Provided I understand you correctly, my first thought is that saving a duplicate copy of every single message that arrives on this system seems wasteful.
Why not save only the messages that would actually be useful for spam training purposes?
I thought fileinto :copy might do what I wanted, but this creates a backup directory individually for each user. That's unmanageable for the spam training process I use. redirect *could* work, but that adds a header during the process so the email saved would not be "pristine".
I'm thinking of using the extprograms plugin to pipe to a program that will do a simple copy. That feels very hackish, however, and I'm hoping there is a more elegant solution.

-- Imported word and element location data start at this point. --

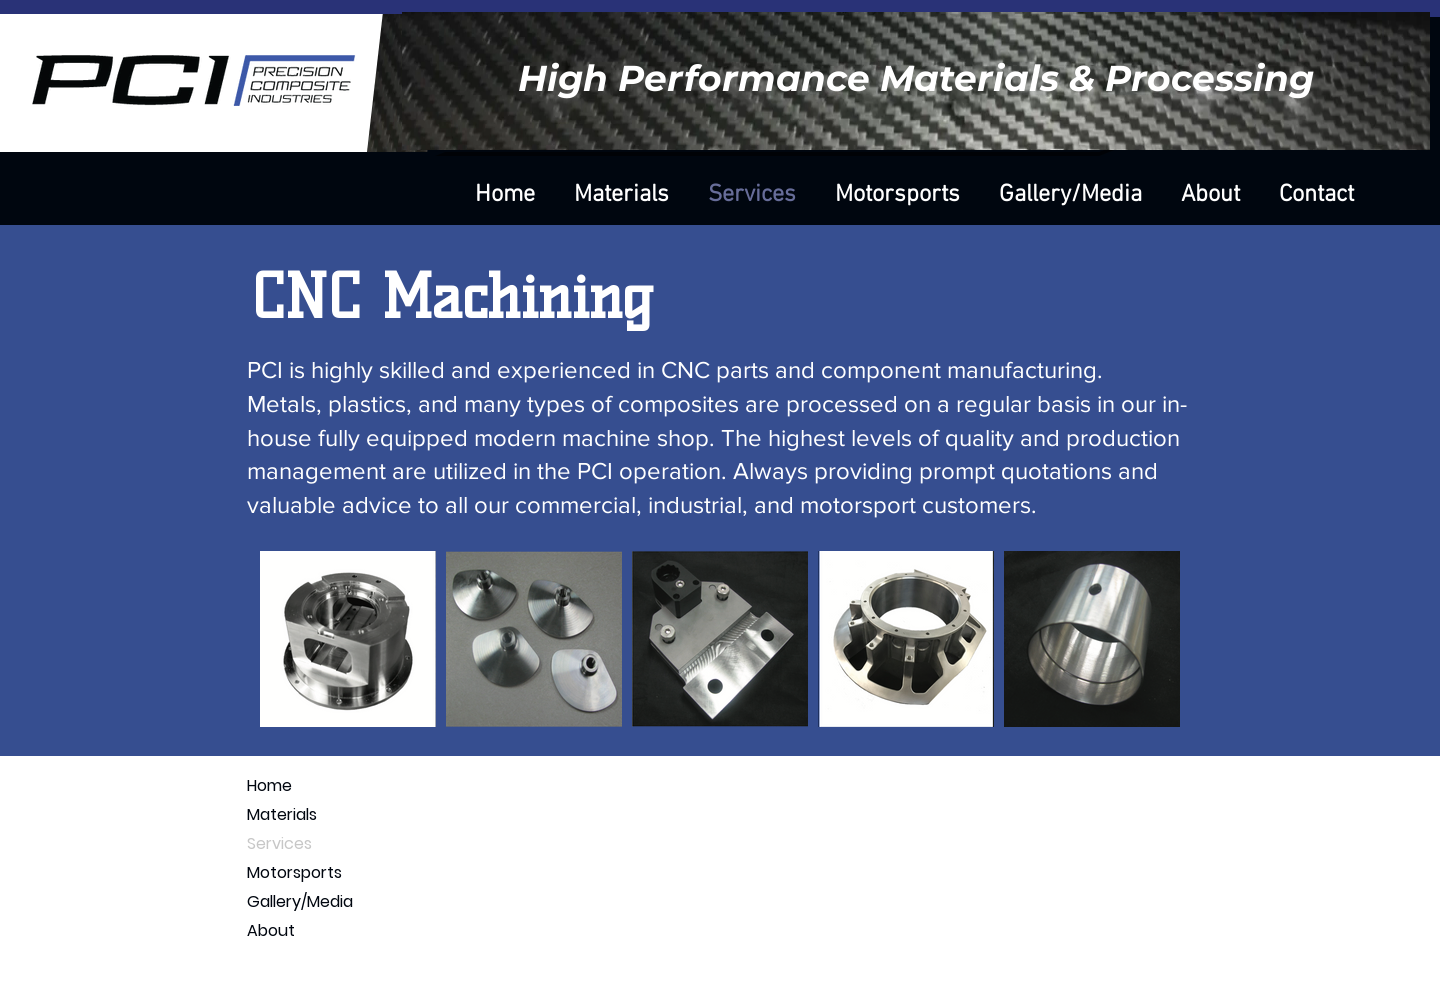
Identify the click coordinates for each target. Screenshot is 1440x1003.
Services (279, 843)
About (271, 930)
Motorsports (294, 872)
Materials (282, 814)
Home (269, 785)
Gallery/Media (300, 901)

There is; the Dovecot Antispam plug-in. It does exactly what you describe, and it addresses the problem of storing a duplicate copy of all messages.
In short, when a user drags a message from any folder to "Junk", you'll receive a "pristine" copy of the message at any local address you specify, delivered to any folder you specify (e.g., "Train as SPAM") within that "training user's" mailbox.
Conversely, when a user drags a message from "Junk" to any other folder, you'll receive a copy of the message in your "Train as HAM" folder.
Then, you can point your anti-spam solution's training executable to these two "pristine master corpus" folders.
If you ever need to reclassify messages, or expunge them, doing so is trivial with this master corpus approach.
Am I missing something obvious here?
Thanks! Jeff
Happy to provide a sample script for the antispam plugin's mailtrain back-end, as that's the one I use.
Cheers,
-Ben